TEXT SEGMENT =
○ ○ ○ ○ ○ ○ ○

Percent of facilities with non-medical restrictive eligibility criteria

Percent of facilities with non-medical restrictive eligibility criteria

Percent of facilities with non-medical restrictive eligibility criteria

Eligibility criteria of a non-medical nature, mandated by the service facility or organization, which limit access to reproductive health (RH) services for specific categories of individuals (e.g. youth, particularly unmarried females; commercial sex workers; individuals from a certain tribe or ethnic group; etc.)

○ ○ ○ ○ ○ ○ ○

GIVEN RECORDS =

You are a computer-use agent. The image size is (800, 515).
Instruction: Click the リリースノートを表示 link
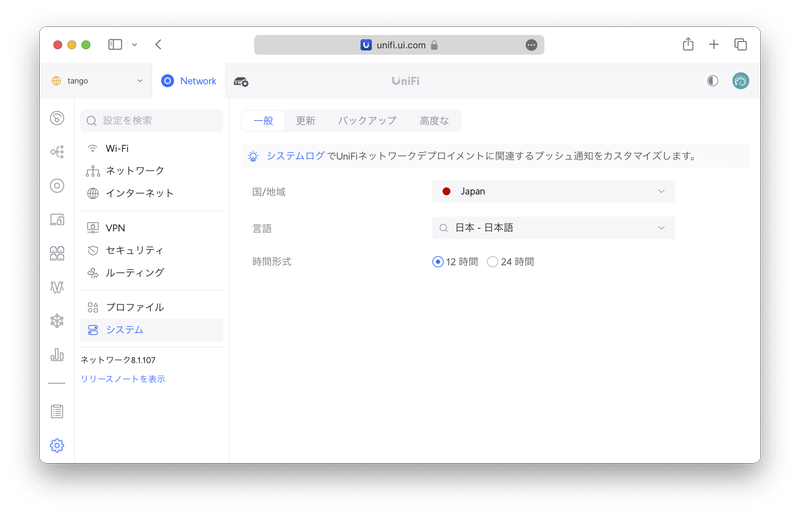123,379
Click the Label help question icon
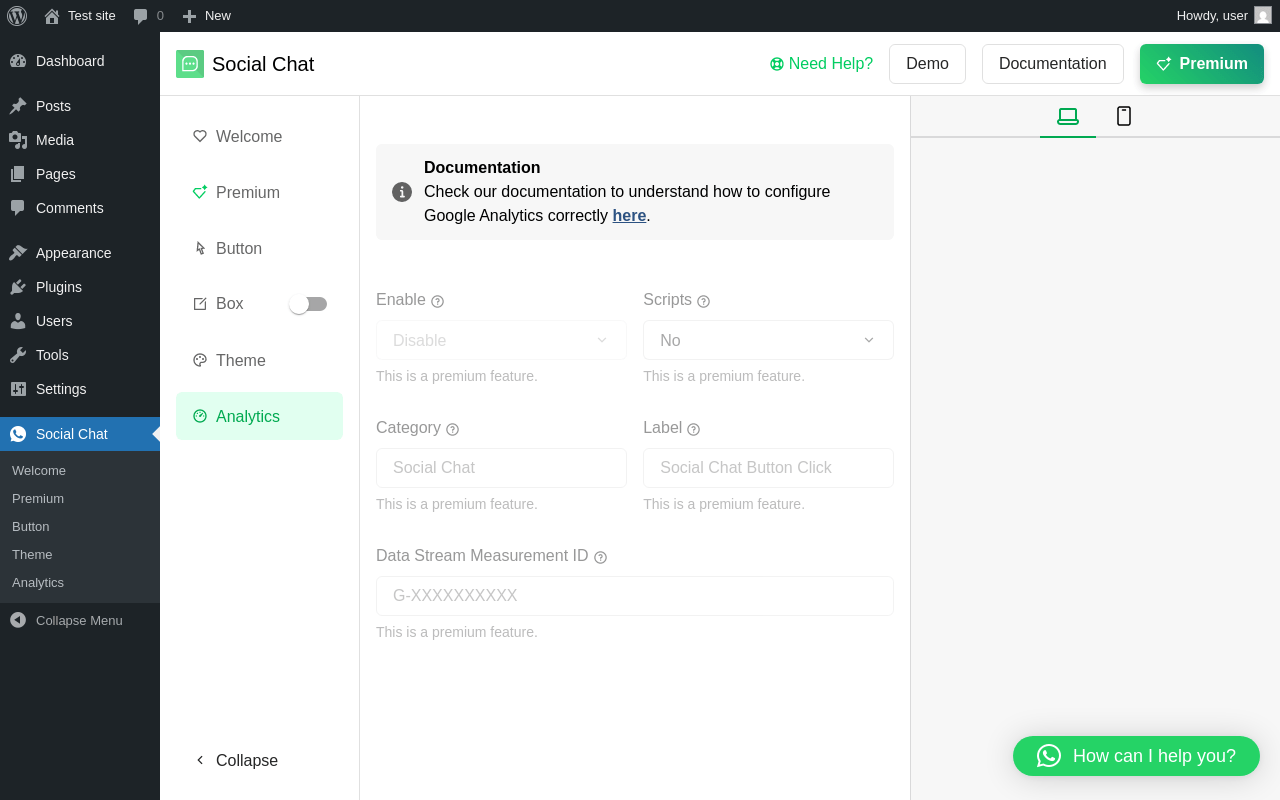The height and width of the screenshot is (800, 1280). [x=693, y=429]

○ ○ ○ ○ ○ ○ ○

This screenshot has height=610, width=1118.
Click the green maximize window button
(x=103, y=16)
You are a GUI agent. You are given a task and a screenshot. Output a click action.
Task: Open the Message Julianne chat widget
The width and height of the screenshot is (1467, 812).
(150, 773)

○ ○ ○ ○ ○ ○ ○

WORK INSTRUCTIONS =
A) Answer these questions from the text on non-medical eligibility criteria, one per line:
(i) Which measure does the heading name?
(ii) Who mandates the eligibility criteria?
(iii) Access to which services do the criteria limit?
B) Retype everything from "Eligibility criteria of" down to "ethnic group; etc.)" in the text on non-medical eligibility criteria.

TASK RESPONSES =
A)
(i) The percent of facilities with non-medical restrictive eligibility criteria.
(ii) The service facility or organization.
(iii) Reproductive health (RH) services.

B)
Eligibility criteria of a non-medical nature, mandated by the service facility or organization, which limit access to reproductive health (RH) services for specific categories of individuals (e.g. youth, particularly unmarried females; commercial sex workers; individuals from a certain tribe or ethnic group; etc.)